Mel Gibson affirme que son intention n’est pas de blâmer les juifs pour la crucifixion et la mort du Christ, mais de promouvoir la foi et l’espérance, l’amour et le pardon. Et d’affirmer aux médias américains que le racisme comme l’antisémitisme sont un péché, qu’ils sont contraires à sa foi chrétienne. «Etre antisémite n’est pas être chrétien et je ne le suis pas». (pour plus d’infos: voir le site internet www.thepassionofthechrist.com)

De leur côté, les évêques américains ont préparé un livret de 150 pages, intitulé «La Bible, les juifs et la mort de Jésus», qui sera disponible ces prochains jours dans tous les diocèses des Etats-Unis. Ils rappellent aux catholiques la position du Vatican et de toute l’Eglise catholique romaine: les juifs ne sont collectivement responsables des tortures et de la mort infligées au Christ.

Encadré

Moins d’un Américain sur dix pense que les juifs sont responsables de la mort du Christ

Moins d’un Américain sur dix pense que tous les juifs sont responsables de la mort de Jésus, selon un sondage de la chaîne de télévision américaine ABC News. Selon le quotidien «The Jerusalem Post» de mercredi 18 février, Mel Gibson a supprimé une scène dans laquelle des juifs acceptent la responsabilité de la mort de Jésus après l’avoir livré aux Romains, suite à une campagne de la puissante Ligue anti-diffamation ADL, l’une des plus importantes organisations juives américaines de lutte contre l’antisémitisme.
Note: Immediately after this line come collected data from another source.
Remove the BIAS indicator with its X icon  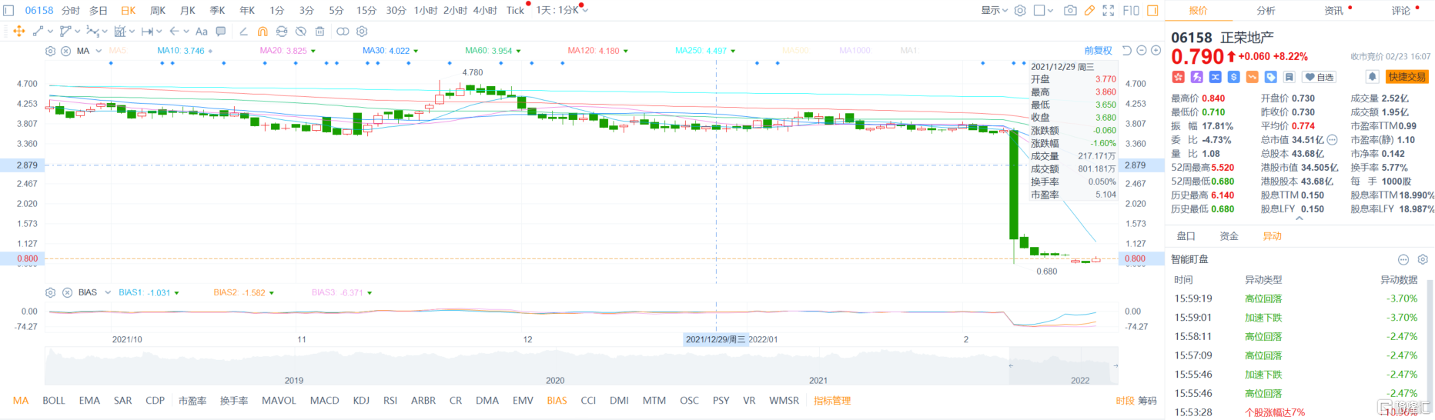pyautogui.click(x=67, y=292)
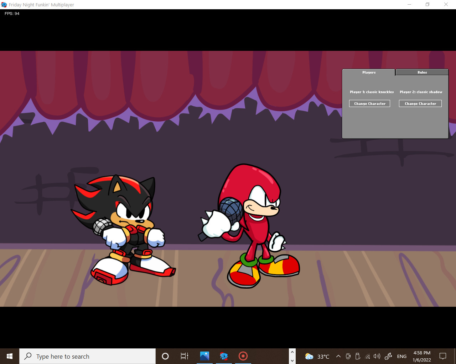
Task: Change Player 1's character from classic knuckles
Action: [369, 103]
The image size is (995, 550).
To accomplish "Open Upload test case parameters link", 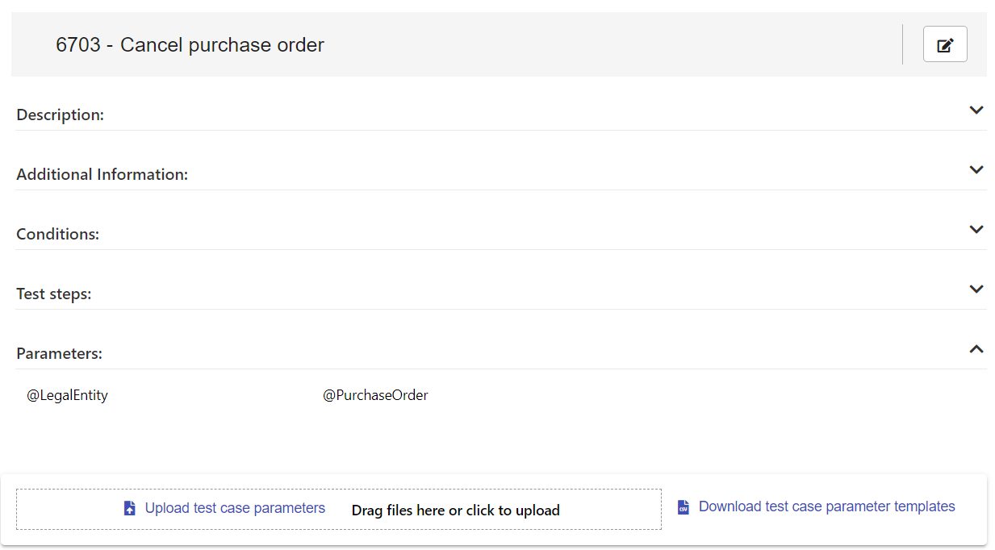I will (x=235, y=508).
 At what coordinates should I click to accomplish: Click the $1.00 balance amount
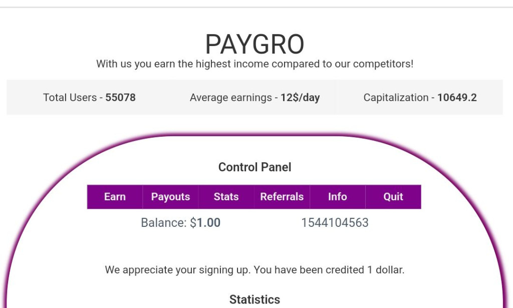pos(206,222)
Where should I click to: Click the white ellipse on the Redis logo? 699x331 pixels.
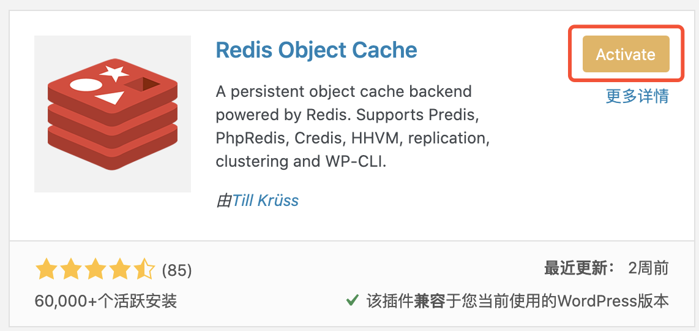pyautogui.click(x=86, y=85)
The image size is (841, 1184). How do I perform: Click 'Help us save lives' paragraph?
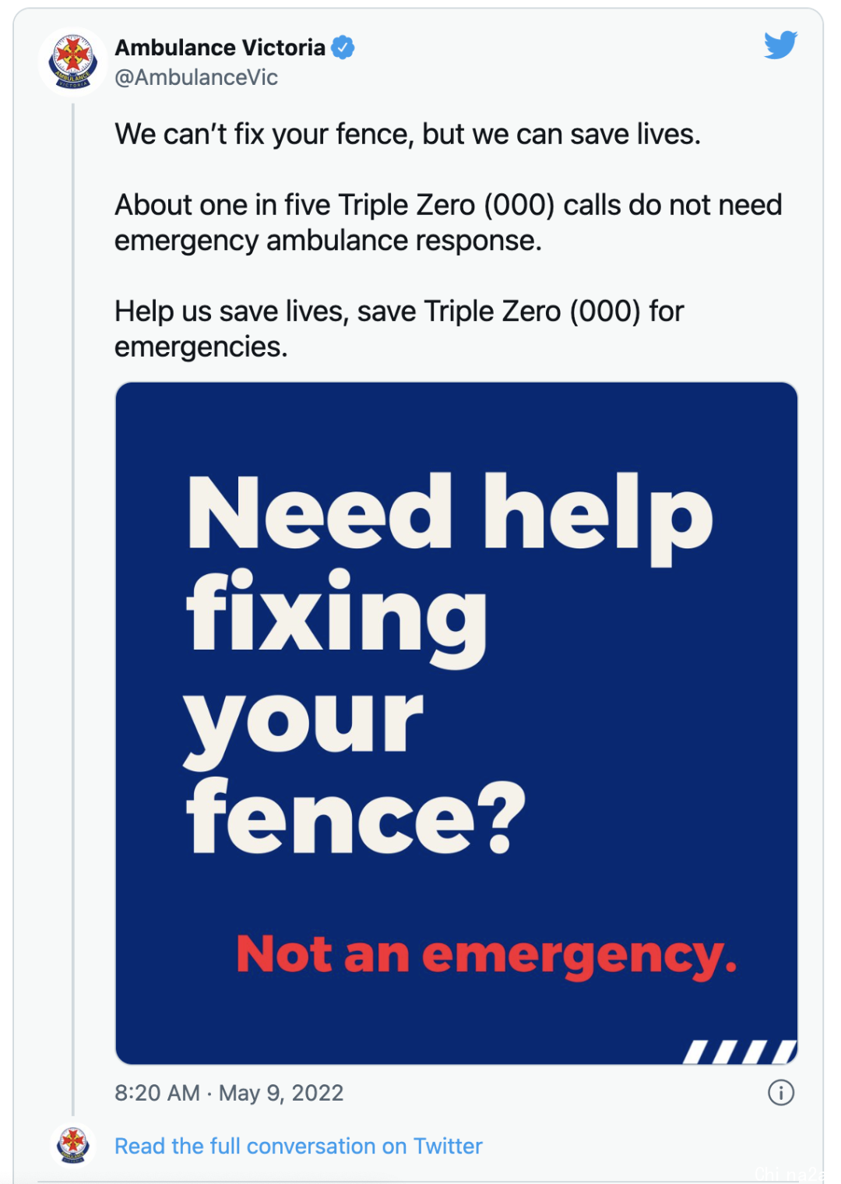pyautogui.click(x=399, y=329)

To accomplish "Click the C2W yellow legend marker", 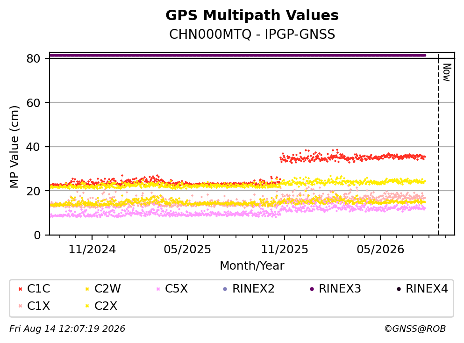I will point(87,289).
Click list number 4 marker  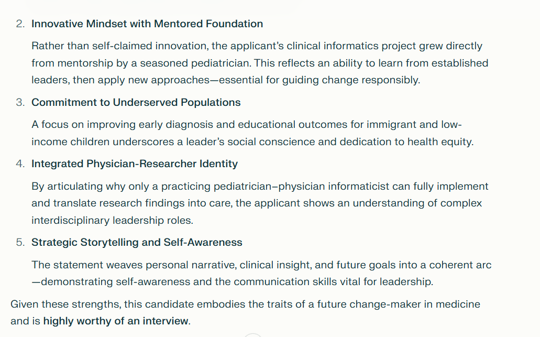[20, 164]
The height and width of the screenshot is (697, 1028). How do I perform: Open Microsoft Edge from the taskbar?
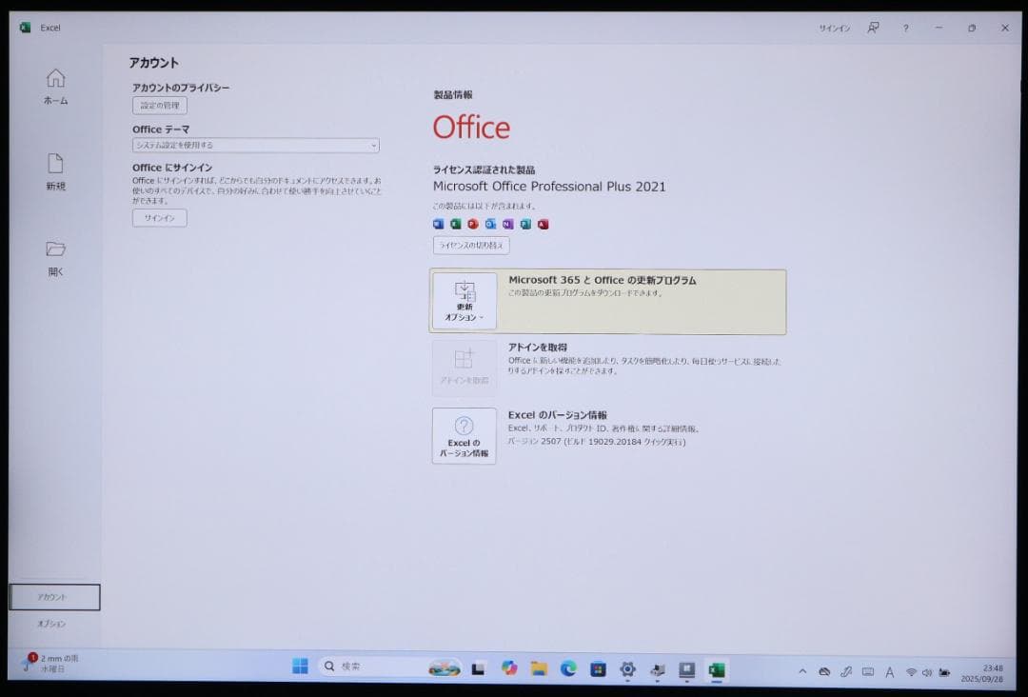[568, 669]
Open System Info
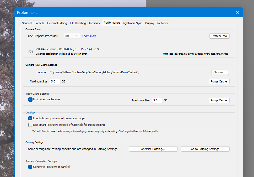This screenshot has height=177, width=254. (219, 36)

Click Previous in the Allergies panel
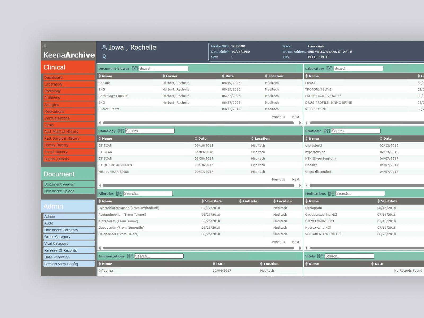[278, 242]
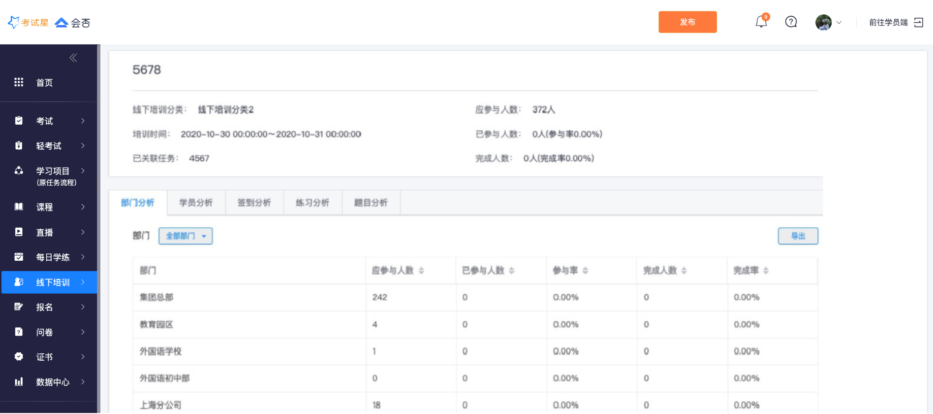Click the 导出 export button
This screenshot has width=933, height=414.
798,236
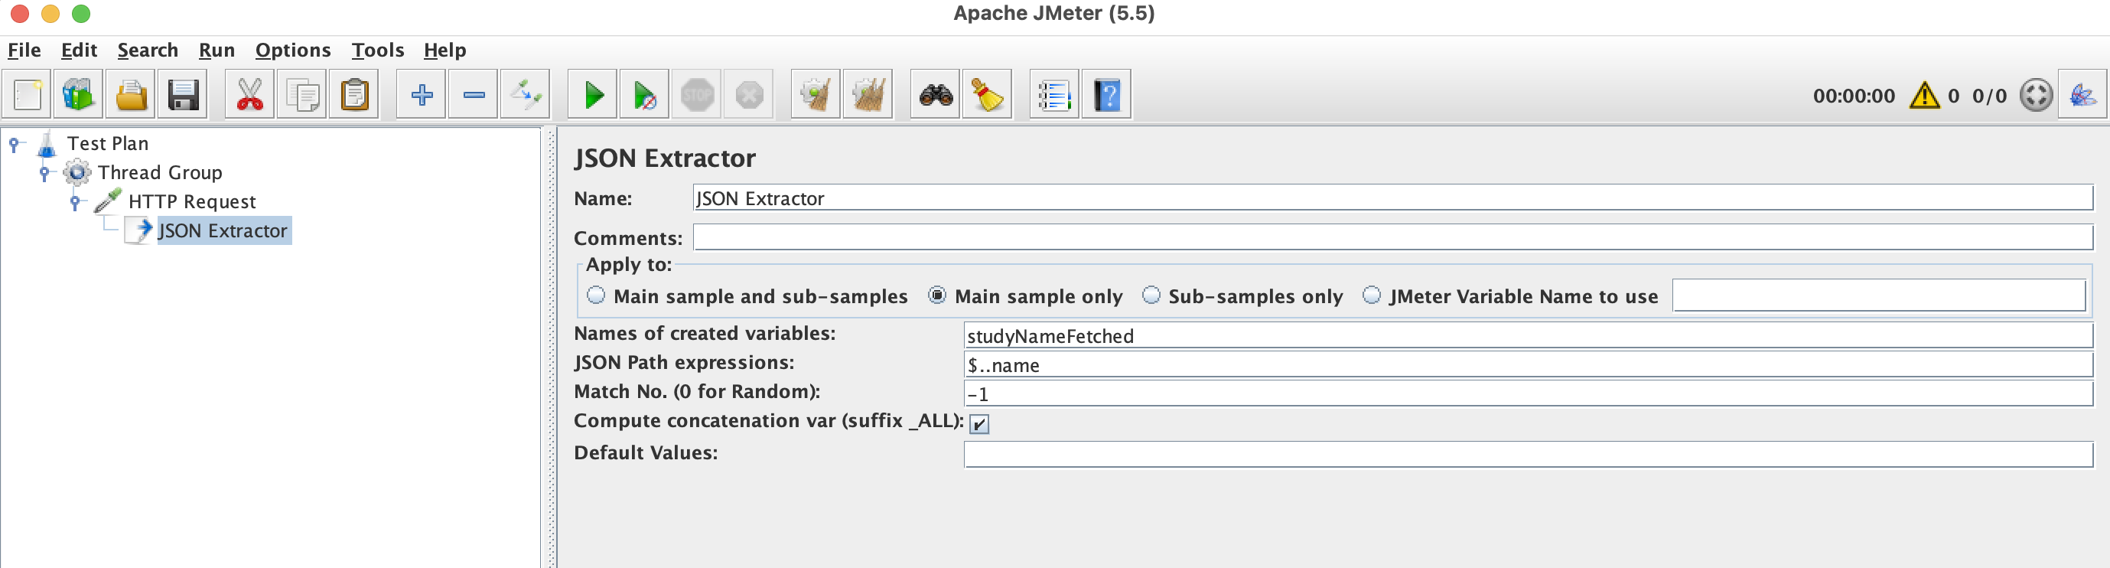Click the JSON Path expressions input field
This screenshot has height=568, width=2110.
pos(1528,365)
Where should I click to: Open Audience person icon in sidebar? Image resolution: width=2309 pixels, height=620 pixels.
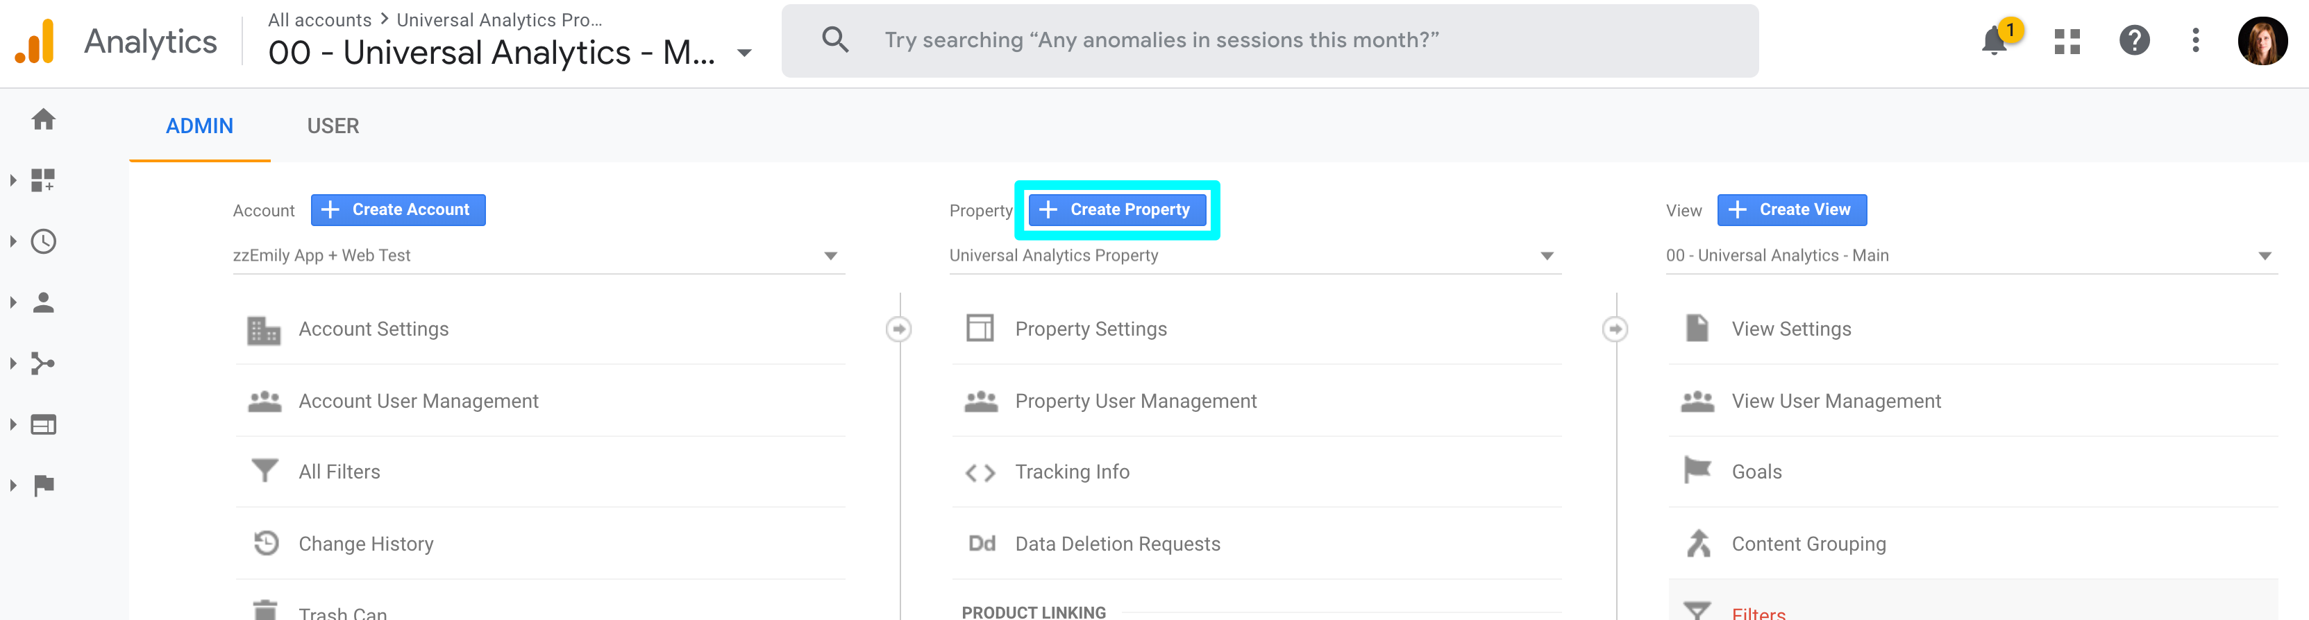click(43, 303)
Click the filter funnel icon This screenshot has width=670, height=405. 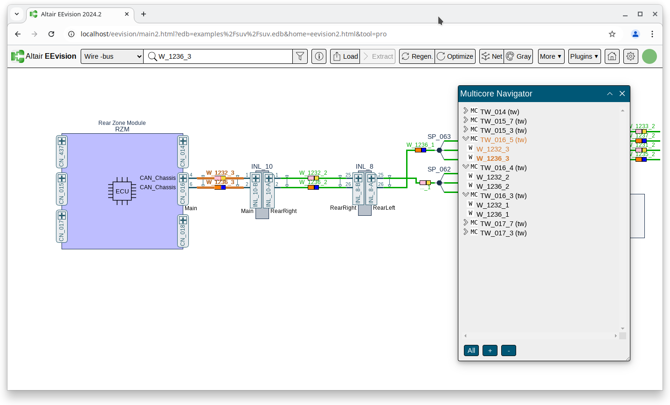(300, 56)
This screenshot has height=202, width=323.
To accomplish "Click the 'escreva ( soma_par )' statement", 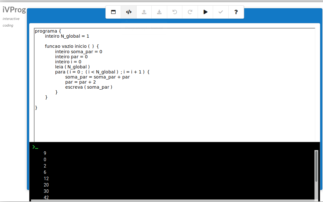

L’ADL estime que le film peut provoquer des réactions antisémites. Selon ce sondage, près des deux tiers des Américains interrogés ont une conception très littérale de la Bible; ils croient à l’histoire de Moïse fendant les eaux de la Mer Rouge, au récit de l’Arche de Noé et à la création du monde en six jours. (apic/bbc/cns/kna/be)

18 février 2004 | 00:00
par webmaster@kath.ch
Temps de lecture : env. 6  min.
Partagez!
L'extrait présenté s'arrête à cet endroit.